- Tankōbon volume cover, featuring (clockwise from top) Shiki Granbell, Natsu Dragneel, and Haru Glory
- Genre: Adventure, fantasy
- Written by: Hiro Mashima
- Published by: Kodansha
- English publisher: NA: Kodansha USA;
- Imprint: Shōnen Magazine Comics
- Magazine: Weekly Shōnen Magazine
- Original run: October 16, 2019 – December 25, 2019
- Volumes: 1 (List of volumes)

= Mashima Hero's =

Japanese manga series by Hiro Mashima

Mashima Hero's (stylized as Mashima HERO'S and formerly known as Hero's) is a Japanese manga series written and illustrated by Hiro Mashima.
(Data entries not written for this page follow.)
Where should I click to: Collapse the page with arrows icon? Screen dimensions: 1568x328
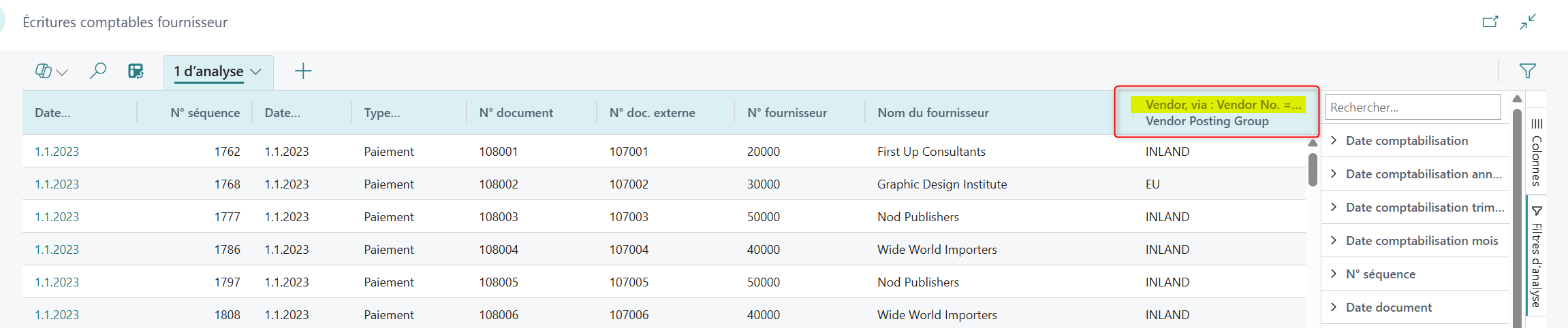pos(1528,22)
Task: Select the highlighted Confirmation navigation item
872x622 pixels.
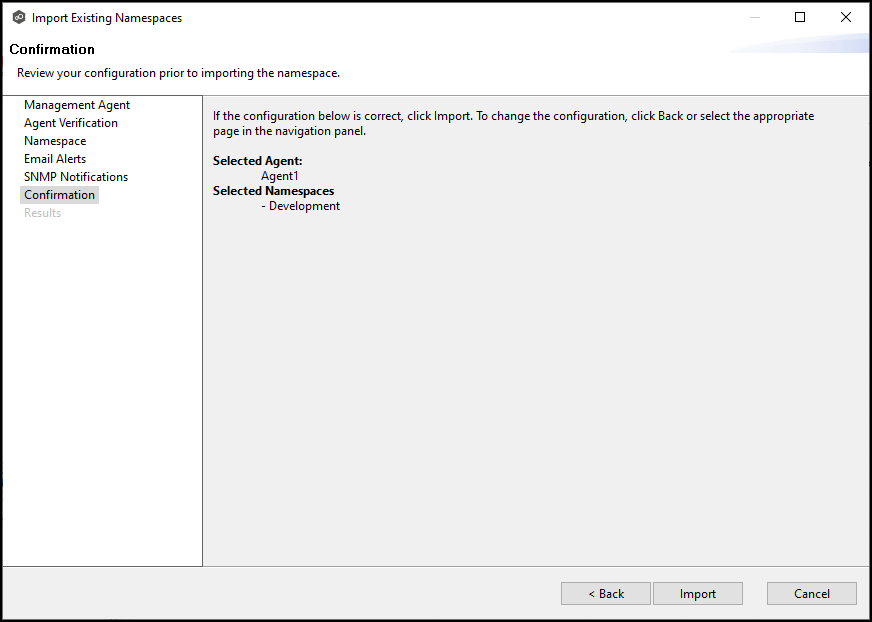Action: pyautogui.click(x=60, y=195)
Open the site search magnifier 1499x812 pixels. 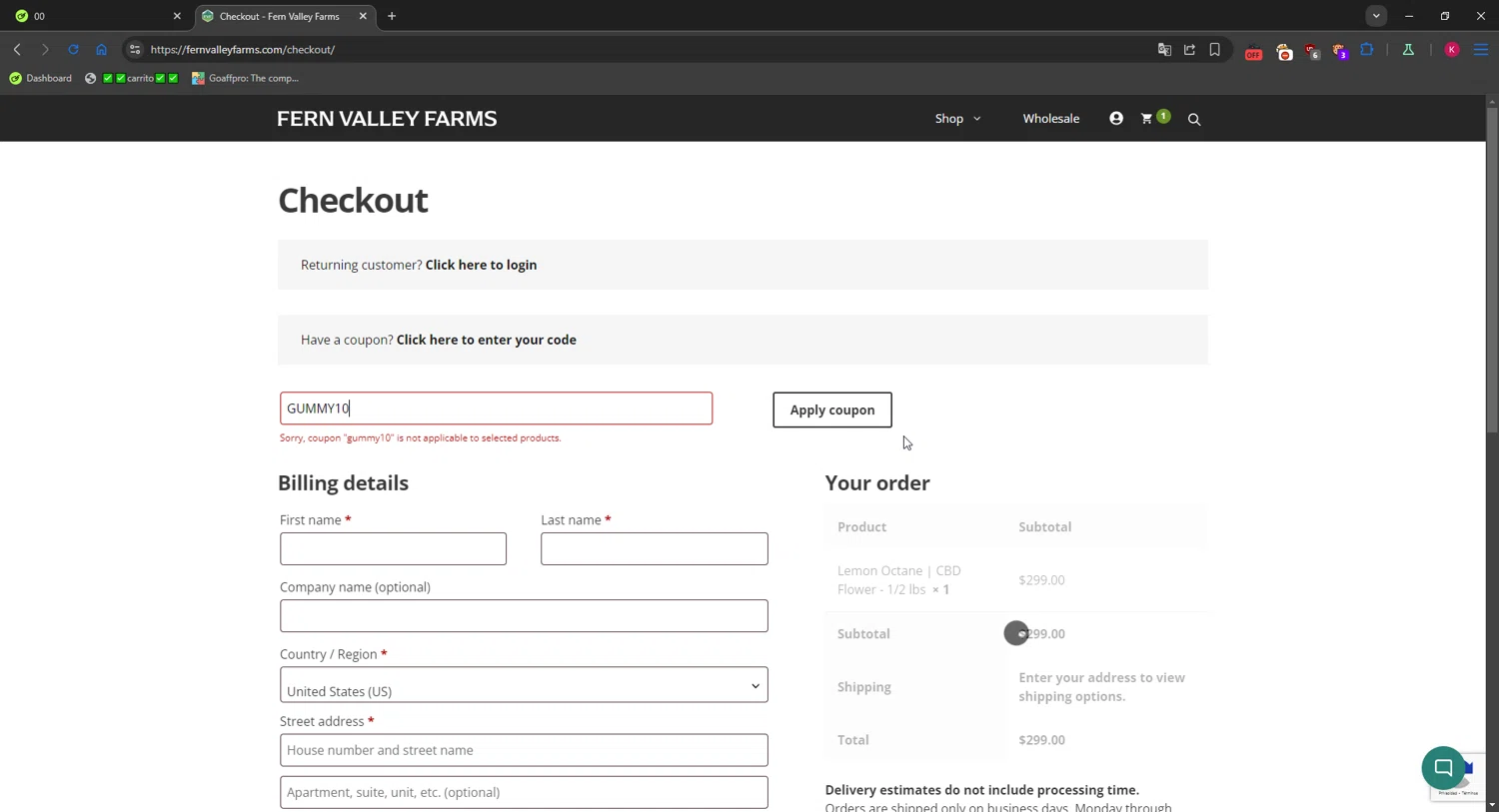point(1194,120)
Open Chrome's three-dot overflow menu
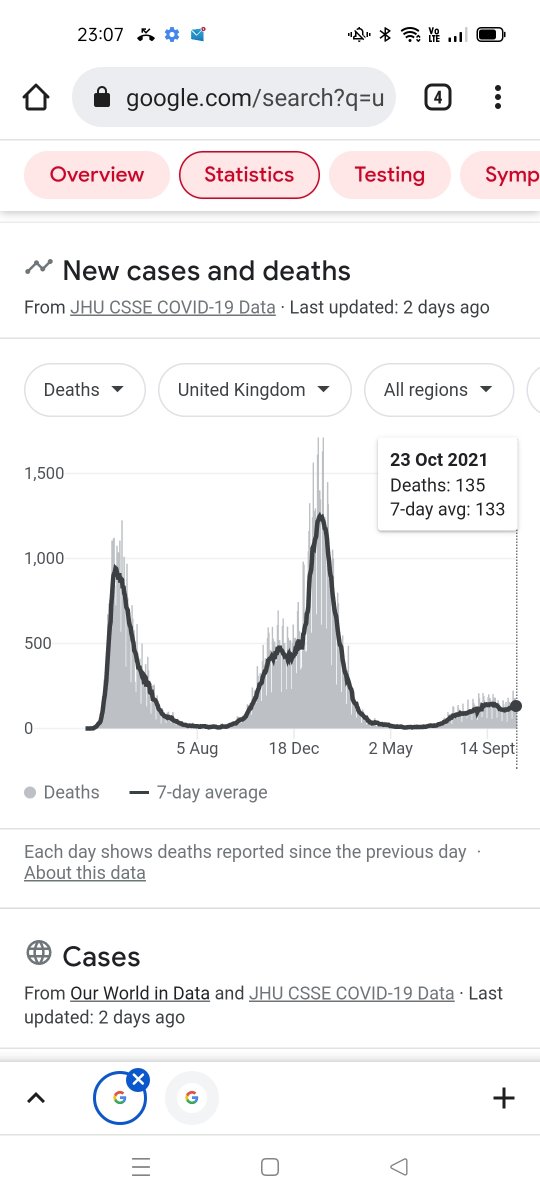This screenshot has width=540, height=1200. click(x=498, y=97)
The series is a crossover between three of Mashima's previous works, Rave Master, Fairy Tail, and Edens Zero, drawn to mark the 60th anniversary of Weekly Shōnen Magazine.

== Plot ==
Natsu Dragneel visits True Island for a tropical vacation with his team from the wizard guild Fairy Tail. During an exploration, Natsu befriends Shiki Granbell and his crew from the spaceship Edens Zero, who are there searching for their crewmate Homura Kôgetsu following her detainment for pursuing a rumored location called Oasis. Meanwhile, Rave Master Haru Glory and his companions arrive on the island to destroy Oasis, which they identify as a Dark Bring—a corruptive, power-granting stone—that turns its user's imagination into reality. Haru discovers that Oasis's holder, Mashymre, has been using it to entertain the island's inhabitants, and persuades him to relinquish the stone. However, Mashymre is betrayed by his power-hungry disciple Shinra, who uses Oasis's power to reinvent himself as a god of creativity named Genesis.

Natsu and Shiki meet Haru and his partner Plue while their groups battle an army of monsters conjured by Genesis, who intends to take over the world. Genesis targets Haru and Plue for their power to destroy his Dark Bring, but dismisses them and retreats to his tower of Altairis after the three heroes fail to defeat him. The trio separate following an argument over their conflicting interests, but later reunite as Shiki's crewmate Weisz Steiner gathers Homura and the rest of the trio's companions with a navigation system of his invention, dubbed "HEROS". Shiki's off-world crewmates inform the group that Genesis's stone is a conduit for the real Oasis, which they surmise is located somewhere else on True Island. Overcoming their differences, the trio distract Genesis in a rematch atop Altairis while their companions search for Oasis amidst the growing monster army.

Reaching True Island's central cave, Elie, Lucy Heartfilia, and Rebecca Bluegarden encounter Mashymre, who reveals himself as a creator god who authored the three groups' existence as part of separate manga. Mashymre explains that the island itself is the true form of Oasis, which he had created along with Genesis and the other islanders after losing control of his powers. Elie pierces the island's center with Plue's nose horn before she, Lucy, and Rebecca channel their powers into him, which nullifies Oasis's power and allows Haru, Natsu, and Shiki to defeat Genesis. Oasis's destruction causes True Island to fade from existence, while Mashymre returns the groups to their respective worlds, though he deliberately sends the Butt Jiggle Gang, Ichiya Vandalay Kotobuki, and Mosco Versa-0 to the wrong worlds as a prank.

==Publication==
The crossover series is written and illustrated by Hiro Mashima, who was approached by the staff of Weekly Shōnen Magazine to write a story commemorating the 60th anniversary of the magazine's publication. The manga was serialized in Weekly Shōnen Magazine from October 16 to December 25, 2019. The chapters were published in a single tankōbon volume, which was released on April 17, 2020. In the same month, the series was renamed from Hero's to Mashima Hero's so the series could rank higher in search engine results.

In March 2020, Kodansha USA announced they licensed the series for English publication. They released the volume on December 1, 2020.

| No. | Original release date | Original ISBN | English release date | English ISBN |
| 1 | April 17, 2020 | 978-4-06-518523-0 | December 1, 2020 | 978-1-64-651178-5 |
| "Hero's"; "Island"; "Rebel"; "Oasis"; "Mix"; | "Attack"; "Session"; "Heroine's"; "Illusion"; "Mate"; |

==Reception==
Demelza from Anime UK News praised the series, calling it "entertaining" and suggesting that fans of Mashima's work would enjoy it. Erkael from Manga News also offered it praise as they felt that reading it was a fun experience. Christel Scheja of Splash Comics wrote positively about the series, while also stating it can be hard to understand for someone who hasn't read any of the works featured. Faustine Lillaz from Planete BD had similar feelings about the series, stating that while it is not a masterpiece, it had good artwork and a solid story.